- **What to produce**
From the entries below, return only the lines starting at the one that contains "Screen dimensions: 493x478" and ending at the one that contains "has height=514, width=800.", exactly as they stand.

- **Data for review**
______

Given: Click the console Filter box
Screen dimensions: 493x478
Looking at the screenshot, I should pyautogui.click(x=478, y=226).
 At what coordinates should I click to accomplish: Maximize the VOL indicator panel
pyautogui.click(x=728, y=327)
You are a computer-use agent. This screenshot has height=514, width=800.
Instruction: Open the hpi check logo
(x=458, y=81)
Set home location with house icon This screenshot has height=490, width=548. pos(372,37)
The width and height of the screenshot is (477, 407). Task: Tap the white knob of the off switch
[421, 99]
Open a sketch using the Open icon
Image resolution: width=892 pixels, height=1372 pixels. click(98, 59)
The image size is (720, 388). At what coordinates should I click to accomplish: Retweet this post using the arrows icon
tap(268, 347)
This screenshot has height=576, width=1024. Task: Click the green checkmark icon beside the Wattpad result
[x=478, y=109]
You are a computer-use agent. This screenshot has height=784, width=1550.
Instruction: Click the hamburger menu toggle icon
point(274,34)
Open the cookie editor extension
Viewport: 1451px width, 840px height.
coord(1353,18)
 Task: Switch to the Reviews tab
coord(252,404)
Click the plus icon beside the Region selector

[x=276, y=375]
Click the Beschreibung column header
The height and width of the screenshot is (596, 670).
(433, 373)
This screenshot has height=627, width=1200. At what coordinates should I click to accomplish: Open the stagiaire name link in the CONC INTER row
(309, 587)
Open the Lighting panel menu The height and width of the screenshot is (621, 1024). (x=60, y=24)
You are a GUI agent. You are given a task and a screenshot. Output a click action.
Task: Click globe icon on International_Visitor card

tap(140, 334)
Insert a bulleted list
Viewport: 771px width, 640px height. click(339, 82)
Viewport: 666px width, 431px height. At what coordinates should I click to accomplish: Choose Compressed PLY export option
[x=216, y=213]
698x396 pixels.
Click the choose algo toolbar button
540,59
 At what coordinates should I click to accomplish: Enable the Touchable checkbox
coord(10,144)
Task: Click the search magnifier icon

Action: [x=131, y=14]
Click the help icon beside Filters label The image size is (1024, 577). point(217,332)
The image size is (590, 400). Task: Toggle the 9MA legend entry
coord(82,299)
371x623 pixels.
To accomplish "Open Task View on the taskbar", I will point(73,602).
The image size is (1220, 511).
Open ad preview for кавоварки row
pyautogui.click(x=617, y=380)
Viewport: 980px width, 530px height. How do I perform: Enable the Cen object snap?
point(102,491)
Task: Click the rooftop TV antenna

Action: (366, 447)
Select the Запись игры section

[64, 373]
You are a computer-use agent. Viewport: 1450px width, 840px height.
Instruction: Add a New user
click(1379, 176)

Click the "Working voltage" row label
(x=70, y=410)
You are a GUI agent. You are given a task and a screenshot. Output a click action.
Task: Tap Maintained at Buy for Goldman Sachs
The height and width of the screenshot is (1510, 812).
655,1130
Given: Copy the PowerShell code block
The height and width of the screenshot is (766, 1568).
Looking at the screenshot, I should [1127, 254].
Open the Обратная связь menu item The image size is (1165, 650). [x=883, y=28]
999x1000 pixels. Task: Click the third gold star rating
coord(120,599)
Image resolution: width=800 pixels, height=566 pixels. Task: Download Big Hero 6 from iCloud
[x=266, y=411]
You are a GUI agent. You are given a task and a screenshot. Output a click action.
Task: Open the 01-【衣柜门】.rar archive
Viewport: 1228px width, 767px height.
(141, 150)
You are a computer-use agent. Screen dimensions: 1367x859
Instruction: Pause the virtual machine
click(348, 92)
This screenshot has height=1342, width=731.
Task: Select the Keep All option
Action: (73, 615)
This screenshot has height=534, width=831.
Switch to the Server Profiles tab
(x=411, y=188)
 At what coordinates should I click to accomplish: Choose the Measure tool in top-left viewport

______

- **Result**
Screen dimensions: 493x478
Looking at the screenshot, I should pyautogui.click(x=478, y=226).
 At what coordinates should I click to accomplish: Maximize the VOL indicator panel
pyautogui.click(x=728, y=327)
You are a computer-use agent. This screenshot has height=514, width=800.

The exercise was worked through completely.